Moreover, inequality and injustice lead to bad governance take place in the uneducated community. SDG 5 and SDG 16 are to promote gender equality and justice at the international level, ratified by 181 countries, whether developing or developed nations. In practical terms, things are different; to exemplify, the evacuation process of the US from Afghanistan left behind nothing. The loss of life, property, infrastructure, and image of Afghanistan gives birth to injustice and inequality in the country that harms not only the state but also the region. In a globalized world, global equality and global justice lead to global governance. Kofi Annan, Sectary General of the United Nations, said, “Arguing against globalization is like arguing against the laws of gravity.”

Furthermore, misogynistic customs and traditions vis-à-vis women’s participation rise in the unenlightened society. To encapsulate, a meticulous comparison of the literacy rate among males and females in Pakistan is cited in this regard; according to United Nations Educational, Scientific, and Cultural Organization (UNESCO), the Literacy rate of males is 69.2 per cent, while the literacy rate of the female is 46.9 per cent in Pakistan. This data is to illustrate the customs and traditions that prevail regarding the education of females as well as females’ participation in any arena of the country.

Last but not least, the poor quality of leadership emerges from the mud of uncivilized society and eventually becomes a bone of contention. Statesmanship comes with a moderate approach that is only possible with huge exposure to knowledge. To exemplify, the series of anti-government movements known as Arab Spring 2011 rise in Tunisia, Egypt, Libya, Yemen, and Syria in response of corrupt political leaders.  

Last, manipulation and exploitation of the citizens are enhanced in the illiterate country.  In some countries, ease of giving loans to fight against poverty and inflation, some applications exploit the people. Fraud loan apps 2023 in Pakistan are the perfect example in the context; a number of people get trapped, which results in an upsurge of suicide cases in the country. Had illiteracy not prevailed in the country, exploitation and manipulation would never have triumphed.

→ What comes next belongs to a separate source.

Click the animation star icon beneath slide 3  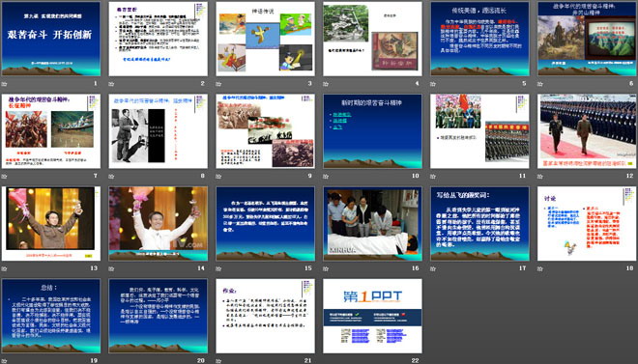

The analysis of the facts proving democracy and illiteracy cannot be put in a basket altogether brings the discussion to the point where it is pertinent to meticulously analyze the factors responsible for the prevalence of illiteracy. To start with, chalk out of flawed governmental policies is first and foremost to discuss. For instance, in Afghanistan, after the evacuation of the US, the Afghan Taliban regime prohibits the movement of women without her Mehram; consequently, the immediate decline of girls or women has been seen in educational institutions. Thus, the situation becomes the worst in the country: closure of schools and colleges, violation of fundamental human rights, absence of democracy, increased drug trafficking, and such forth.

However, a lack of budgets for the spread of education is also held responsible for the prevalence of illiteracy in any society. It is a universally accepted fact that Third World countries allocate minimal budget for the provision of education in the country. As a result of this, many remote areas have remained unable to provide education to their children, and a lack of basic facilities has remained unaddressed and lagged in Research and Development arena.

Furthermore, a vicious cycle of poverty and backwardness adds fuel to the fire. It is recorded that poverty has deepened its root over the past few decades, which leads to the backwardness of marginalized segments of society. Thus, multidimensional evils emerge that hunt the true essence of democracy: the prevalence of feudalism, increased crime rate, violence against women, and so on. As aptly stated, poverty is the mother of all evils.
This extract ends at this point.